**** Raw data ****
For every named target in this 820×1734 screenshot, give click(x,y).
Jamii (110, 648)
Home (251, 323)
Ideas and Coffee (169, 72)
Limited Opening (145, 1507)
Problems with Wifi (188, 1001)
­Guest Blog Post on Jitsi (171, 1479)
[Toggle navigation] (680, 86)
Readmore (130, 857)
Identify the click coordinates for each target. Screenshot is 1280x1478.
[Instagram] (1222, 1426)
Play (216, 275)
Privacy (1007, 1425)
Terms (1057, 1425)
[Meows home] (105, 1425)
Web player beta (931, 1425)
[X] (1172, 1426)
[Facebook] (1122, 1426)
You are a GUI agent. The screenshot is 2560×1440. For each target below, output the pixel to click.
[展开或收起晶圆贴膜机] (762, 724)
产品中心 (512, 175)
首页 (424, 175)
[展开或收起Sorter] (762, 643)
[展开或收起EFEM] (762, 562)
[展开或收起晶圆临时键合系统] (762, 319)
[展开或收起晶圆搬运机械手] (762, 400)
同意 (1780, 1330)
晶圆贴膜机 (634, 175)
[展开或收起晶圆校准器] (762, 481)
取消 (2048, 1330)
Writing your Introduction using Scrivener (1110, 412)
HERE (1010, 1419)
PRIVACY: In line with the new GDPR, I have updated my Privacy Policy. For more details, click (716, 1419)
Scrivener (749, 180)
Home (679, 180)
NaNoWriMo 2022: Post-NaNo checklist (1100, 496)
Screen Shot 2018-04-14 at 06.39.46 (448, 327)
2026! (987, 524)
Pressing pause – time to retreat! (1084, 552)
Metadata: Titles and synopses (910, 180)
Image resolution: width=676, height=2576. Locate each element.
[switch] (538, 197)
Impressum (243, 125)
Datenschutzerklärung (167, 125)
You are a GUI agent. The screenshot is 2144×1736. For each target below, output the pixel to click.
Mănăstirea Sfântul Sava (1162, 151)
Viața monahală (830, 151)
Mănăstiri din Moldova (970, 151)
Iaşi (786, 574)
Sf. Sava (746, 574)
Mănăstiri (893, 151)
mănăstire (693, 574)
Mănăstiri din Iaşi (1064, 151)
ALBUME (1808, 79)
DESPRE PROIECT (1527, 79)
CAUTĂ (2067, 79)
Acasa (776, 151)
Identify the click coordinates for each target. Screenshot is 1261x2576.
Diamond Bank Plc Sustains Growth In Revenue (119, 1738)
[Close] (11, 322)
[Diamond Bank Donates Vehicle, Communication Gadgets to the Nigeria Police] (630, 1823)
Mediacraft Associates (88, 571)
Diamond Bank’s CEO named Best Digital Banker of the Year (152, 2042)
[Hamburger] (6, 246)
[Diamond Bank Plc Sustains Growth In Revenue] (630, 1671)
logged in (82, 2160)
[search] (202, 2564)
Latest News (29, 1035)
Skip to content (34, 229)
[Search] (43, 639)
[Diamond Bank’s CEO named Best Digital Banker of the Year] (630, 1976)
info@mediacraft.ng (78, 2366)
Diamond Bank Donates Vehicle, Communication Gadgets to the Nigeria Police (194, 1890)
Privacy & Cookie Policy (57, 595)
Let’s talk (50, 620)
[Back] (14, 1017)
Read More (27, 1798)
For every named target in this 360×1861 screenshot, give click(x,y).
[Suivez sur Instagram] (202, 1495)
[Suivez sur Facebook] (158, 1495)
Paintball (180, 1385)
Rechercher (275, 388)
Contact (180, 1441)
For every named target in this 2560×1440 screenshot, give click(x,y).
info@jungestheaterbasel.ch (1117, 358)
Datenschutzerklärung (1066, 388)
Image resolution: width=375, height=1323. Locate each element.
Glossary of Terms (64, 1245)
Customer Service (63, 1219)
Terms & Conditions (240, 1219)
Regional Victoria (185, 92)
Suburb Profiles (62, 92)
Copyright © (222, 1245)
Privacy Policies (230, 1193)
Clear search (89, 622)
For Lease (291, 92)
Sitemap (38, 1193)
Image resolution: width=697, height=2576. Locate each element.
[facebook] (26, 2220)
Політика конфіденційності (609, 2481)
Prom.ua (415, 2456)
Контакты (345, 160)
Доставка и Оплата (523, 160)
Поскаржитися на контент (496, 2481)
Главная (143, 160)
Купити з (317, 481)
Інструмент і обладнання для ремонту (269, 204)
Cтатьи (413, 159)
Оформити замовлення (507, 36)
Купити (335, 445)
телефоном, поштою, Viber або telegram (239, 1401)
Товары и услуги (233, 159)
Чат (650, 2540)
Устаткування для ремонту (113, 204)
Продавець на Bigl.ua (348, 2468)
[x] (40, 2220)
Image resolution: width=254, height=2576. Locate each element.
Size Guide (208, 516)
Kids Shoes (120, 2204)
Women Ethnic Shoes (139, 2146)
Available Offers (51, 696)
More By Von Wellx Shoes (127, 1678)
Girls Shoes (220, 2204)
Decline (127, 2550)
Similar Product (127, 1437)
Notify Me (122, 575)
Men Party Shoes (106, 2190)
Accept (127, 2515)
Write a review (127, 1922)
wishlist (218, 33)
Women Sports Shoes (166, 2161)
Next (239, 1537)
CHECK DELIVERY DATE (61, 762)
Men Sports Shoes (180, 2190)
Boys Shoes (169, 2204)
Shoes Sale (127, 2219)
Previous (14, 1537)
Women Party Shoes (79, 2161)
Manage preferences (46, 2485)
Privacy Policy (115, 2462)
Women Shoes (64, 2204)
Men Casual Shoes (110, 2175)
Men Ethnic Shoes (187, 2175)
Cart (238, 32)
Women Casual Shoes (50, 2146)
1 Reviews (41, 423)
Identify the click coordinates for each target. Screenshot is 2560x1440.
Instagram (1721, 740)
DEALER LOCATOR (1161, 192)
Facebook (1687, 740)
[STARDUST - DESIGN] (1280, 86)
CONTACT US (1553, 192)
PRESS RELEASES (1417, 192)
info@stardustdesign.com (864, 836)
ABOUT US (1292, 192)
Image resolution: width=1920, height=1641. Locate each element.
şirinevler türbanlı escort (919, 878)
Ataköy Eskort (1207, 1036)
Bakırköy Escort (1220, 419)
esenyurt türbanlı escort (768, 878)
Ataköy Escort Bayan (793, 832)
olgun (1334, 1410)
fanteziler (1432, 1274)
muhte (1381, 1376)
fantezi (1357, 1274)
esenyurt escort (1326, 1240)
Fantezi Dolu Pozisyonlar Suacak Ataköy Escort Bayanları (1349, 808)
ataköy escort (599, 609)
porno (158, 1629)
****
- Requirement
Print only what lies in the material above starting at the line with "[展开或收起EFEM] (762, 562)" and ending at the line with "Viața monahală (830, 151)", every line exactly as given.

- Result
[展开或收起EFEM] (762, 562)
[展开或收起晶圆临时键合系统] (762, 319)
[展开或收起晶圆搬运机械手] (762, 400)
同意 (1780, 1330)
晶圆贴膜机 (634, 175)
[展开或收起晶圆校准器] (762, 481)
取消 (2048, 1330)
Writing your Introduction using Scrivener (1110, 412)
HERE (1010, 1419)
PRIVACY: In line with the new GDPR, I have updated my Privacy Policy. For more details, click (716, 1419)
Scrivener (749, 180)
Home (679, 180)
NaNoWriMo 2022: Post-NaNo checklist (1100, 496)
Screen Shot 2018-04-14 at 06.39.46 (448, 327)
2026! (987, 524)
Pressing pause – time to retreat! (1084, 552)
Metadata: Titles and synopses (910, 180)
Image resolution: width=676, height=2576. Locate each element.
[switch] (538, 197)
Impressum (243, 125)
Datenschutzerklärung (167, 125)
You are a GUI agent. The screenshot is 2144×1736. For each target below, output the pixel to click.
Mănăstirea Sfântul Sava (1162, 151)
Viața monahală (830, 151)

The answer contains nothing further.